Listed entries ->
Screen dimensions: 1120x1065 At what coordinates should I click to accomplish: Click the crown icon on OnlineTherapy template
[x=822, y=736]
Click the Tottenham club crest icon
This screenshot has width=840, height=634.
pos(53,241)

What to produce -> Please update these lines so that every "crown icon" becomes "star icon", with nothing else changed.

Exercise response ->
Screen dimensions: 1120x1065 At what coordinates should I click to accomplish: Click the star icon on OnlineTherapy template
[x=822, y=736]
Click the Tottenham club crest icon
This screenshot has width=840, height=634.
pos(53,241)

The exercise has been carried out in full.